Problem: Copy out the passage of the Committee on Public Finance text between "The aforesaid was" and "13 of 1989.", inclusive, and set it down word for word.

# Text section start

The Committee Members mentioned that, as a result, the Committee faces criticism for delaying the approval of certain Gazettes. In reality, it is the Ministry that causes these delays by submitting the Gazettes late, leaving the Committee insufficient time for thorough analysis and consideration. The Committee emphatically instructed the officials to ensure that Gazettes intended for consideration are promptly sent to the Committee, without any unnecessary delays, and expressed great dissatisfaction with the current delays.

The aforesaid was stated at the Committee on Public Finance held recently in Parliament, Chaired by Dr. Harsha de Silva when the Committee met to consider and approve a Resolution under the Customs Ordinance, two Orders under the Excise Ordinance and three orders under the Excise (Special Provisions) Act, No. 13 of 1989.

The Committee reconsidered Resolutions under Customs Ordinance (Gazette Extraordinary No. 2336/72, 16th June 2023) at its meeting and noted that ‘soap noodles’ are imported for soap production, with a few companies importing palm oil fatty acids. Due to a new customs duty of 24% on palm fatty acids, certain companies are importing palmitic and lauric acids at lower tax rates in order to produce soap noodles. To maintain market price equality and prevent tax revenue loss, a new tax of 29% is proposed to be imposed on these substituted acids, now categorized under a new HS code. Evidently, the Committee noted its concern regarding the policy inconsistency related to this gazette, as the general policy for importation of raw materials is to implement lower taxes than finished or semi-finished products. However, the Gazette detailing the introduction of new HS codes for these derivatives was approved by the Committee on Public Finance upon further review.

# Text section end
# Material start

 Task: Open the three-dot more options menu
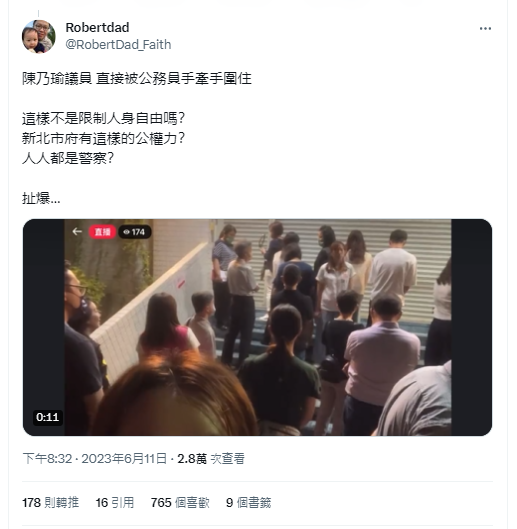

# Material end

Complete answer:
The aforesaid was stated at the Committee on Public Finance held recently in Parliament, Chaired by Dr. Harsha de Silva when the Committee met to consider and approve a Resolution under the Customs Ordinance, two Orders under the Excise Ordinance and three orders under the Excise (Special Provisions) Act, No. 13 of 1989.